- **EXERCISE INPUTS**

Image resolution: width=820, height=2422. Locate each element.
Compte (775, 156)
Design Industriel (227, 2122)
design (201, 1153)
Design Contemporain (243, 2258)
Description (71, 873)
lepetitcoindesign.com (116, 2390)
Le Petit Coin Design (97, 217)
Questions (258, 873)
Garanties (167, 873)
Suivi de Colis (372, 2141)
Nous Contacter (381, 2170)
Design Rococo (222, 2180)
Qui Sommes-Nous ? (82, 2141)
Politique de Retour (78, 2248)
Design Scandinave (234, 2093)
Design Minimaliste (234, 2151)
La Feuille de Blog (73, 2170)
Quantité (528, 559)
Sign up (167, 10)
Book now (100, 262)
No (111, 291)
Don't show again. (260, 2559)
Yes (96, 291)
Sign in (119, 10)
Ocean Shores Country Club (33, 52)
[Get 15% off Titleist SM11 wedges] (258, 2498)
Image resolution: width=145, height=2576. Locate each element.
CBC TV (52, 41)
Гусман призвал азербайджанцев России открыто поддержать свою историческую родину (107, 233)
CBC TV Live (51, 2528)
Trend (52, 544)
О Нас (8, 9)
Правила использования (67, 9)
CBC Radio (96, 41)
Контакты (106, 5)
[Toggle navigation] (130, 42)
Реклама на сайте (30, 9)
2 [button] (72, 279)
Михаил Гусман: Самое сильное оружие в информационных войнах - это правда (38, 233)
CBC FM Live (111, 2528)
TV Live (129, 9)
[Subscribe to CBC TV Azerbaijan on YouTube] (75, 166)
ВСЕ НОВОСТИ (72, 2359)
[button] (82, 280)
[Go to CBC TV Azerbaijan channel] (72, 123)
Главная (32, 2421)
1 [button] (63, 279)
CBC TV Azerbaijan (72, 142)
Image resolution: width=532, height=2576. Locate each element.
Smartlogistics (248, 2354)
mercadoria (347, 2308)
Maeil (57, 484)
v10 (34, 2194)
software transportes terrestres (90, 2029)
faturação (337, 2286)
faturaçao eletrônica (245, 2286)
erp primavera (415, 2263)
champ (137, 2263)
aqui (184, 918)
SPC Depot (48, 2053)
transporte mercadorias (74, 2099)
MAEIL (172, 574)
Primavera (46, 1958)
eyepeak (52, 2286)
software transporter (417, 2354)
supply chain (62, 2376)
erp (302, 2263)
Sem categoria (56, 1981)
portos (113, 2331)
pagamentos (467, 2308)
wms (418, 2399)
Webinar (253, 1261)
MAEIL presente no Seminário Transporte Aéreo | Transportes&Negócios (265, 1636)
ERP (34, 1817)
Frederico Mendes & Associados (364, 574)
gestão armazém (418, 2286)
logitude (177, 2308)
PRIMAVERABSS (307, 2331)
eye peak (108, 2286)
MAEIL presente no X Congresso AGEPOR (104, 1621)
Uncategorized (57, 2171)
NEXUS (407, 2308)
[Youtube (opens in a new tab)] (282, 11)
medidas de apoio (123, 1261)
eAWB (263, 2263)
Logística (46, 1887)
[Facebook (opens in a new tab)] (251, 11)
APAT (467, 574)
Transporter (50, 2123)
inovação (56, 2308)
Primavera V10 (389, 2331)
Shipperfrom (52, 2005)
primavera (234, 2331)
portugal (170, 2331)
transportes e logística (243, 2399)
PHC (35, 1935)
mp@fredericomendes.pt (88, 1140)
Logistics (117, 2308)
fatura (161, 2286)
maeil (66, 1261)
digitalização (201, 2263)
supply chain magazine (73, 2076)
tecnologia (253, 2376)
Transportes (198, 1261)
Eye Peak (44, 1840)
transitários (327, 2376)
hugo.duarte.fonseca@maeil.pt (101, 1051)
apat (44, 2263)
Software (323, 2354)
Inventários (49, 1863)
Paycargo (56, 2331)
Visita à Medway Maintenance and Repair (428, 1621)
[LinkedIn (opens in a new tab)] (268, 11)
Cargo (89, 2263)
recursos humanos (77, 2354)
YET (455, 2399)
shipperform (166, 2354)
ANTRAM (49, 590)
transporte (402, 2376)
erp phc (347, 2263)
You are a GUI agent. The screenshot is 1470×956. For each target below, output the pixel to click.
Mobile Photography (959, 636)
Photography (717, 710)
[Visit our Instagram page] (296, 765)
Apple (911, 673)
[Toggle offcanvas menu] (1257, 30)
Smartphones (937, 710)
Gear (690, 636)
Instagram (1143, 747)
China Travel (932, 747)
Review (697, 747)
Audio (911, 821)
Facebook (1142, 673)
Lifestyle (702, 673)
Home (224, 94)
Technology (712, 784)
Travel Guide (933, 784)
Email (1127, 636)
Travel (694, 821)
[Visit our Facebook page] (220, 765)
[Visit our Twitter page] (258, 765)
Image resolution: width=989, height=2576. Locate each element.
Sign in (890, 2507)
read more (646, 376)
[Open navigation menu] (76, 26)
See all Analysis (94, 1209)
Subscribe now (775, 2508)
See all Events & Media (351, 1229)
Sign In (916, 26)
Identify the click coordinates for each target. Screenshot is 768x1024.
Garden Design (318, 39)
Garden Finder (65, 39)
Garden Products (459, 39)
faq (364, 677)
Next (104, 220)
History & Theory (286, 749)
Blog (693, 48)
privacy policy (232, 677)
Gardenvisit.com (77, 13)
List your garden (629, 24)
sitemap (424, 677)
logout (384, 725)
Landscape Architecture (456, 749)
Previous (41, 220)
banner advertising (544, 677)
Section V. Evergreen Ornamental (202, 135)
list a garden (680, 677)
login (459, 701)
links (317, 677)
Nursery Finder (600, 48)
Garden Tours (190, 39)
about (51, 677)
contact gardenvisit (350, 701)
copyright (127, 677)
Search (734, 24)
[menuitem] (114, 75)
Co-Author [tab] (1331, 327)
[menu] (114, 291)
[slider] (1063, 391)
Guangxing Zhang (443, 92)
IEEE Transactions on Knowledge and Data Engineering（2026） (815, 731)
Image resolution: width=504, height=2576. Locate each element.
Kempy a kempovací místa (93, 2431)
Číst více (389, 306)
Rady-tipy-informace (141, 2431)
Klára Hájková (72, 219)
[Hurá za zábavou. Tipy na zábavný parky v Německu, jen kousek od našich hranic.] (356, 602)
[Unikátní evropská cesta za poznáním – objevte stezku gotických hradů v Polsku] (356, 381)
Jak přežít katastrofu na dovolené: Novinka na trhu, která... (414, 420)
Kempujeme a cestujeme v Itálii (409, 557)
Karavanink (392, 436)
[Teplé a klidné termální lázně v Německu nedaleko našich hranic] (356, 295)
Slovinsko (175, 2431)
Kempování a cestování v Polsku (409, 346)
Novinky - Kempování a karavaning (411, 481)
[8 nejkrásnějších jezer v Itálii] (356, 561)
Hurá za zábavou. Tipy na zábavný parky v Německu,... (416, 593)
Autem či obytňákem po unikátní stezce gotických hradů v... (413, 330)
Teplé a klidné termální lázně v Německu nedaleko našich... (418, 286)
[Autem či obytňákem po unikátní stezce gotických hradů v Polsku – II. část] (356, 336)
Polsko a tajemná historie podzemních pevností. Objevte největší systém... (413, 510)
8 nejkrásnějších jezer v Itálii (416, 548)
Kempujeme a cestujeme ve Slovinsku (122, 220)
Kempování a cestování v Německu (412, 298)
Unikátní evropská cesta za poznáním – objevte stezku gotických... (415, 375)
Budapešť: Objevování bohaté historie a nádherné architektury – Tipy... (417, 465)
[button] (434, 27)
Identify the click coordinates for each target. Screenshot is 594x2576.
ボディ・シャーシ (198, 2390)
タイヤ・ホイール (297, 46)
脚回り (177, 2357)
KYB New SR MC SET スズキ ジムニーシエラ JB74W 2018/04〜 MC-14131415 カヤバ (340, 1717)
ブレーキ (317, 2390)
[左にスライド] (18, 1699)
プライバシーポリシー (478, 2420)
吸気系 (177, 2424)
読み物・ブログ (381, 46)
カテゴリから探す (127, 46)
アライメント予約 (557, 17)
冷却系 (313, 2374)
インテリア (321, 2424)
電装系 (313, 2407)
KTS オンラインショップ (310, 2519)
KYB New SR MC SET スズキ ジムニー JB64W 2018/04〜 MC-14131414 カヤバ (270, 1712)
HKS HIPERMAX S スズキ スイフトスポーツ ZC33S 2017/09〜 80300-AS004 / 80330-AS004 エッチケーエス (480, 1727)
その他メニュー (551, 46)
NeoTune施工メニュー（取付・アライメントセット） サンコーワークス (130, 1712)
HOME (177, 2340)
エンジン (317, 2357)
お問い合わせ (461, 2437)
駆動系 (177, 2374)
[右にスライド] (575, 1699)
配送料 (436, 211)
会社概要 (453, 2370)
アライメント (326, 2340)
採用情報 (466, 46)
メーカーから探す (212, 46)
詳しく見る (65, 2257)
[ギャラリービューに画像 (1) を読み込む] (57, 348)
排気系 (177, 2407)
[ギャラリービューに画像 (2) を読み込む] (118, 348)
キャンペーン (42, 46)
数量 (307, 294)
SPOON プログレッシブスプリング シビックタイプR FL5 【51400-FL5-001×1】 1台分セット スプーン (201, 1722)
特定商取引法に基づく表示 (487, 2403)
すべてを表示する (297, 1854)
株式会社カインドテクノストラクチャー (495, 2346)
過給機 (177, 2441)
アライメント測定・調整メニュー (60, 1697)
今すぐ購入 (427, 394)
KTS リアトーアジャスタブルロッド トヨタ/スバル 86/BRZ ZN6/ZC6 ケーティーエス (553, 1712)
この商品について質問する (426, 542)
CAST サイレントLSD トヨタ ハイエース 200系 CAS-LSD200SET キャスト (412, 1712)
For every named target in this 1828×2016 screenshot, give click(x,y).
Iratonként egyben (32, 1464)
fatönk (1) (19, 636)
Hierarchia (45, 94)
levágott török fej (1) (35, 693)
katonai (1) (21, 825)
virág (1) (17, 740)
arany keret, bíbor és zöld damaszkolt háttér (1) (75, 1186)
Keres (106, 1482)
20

- **WHAT TO DO**
Output the lines of the records above exactly as they appear, from the line containing "portos (113, 2331)" through the line containing "gestão armazém (418, 2286)".

- **ANSWER BELOW**
portos (113, 2331)
pagamentos (467, 2308)
wms (418, 2399)
Webinar (253, 1261)
MAEIL presente no Seminário Transporte Aéreo | Transportes&Negócios (265, 1636)
ERP (34, 1817)
Frederico Mendes & Associados (364, 574)
gestão armazém (418, 2286)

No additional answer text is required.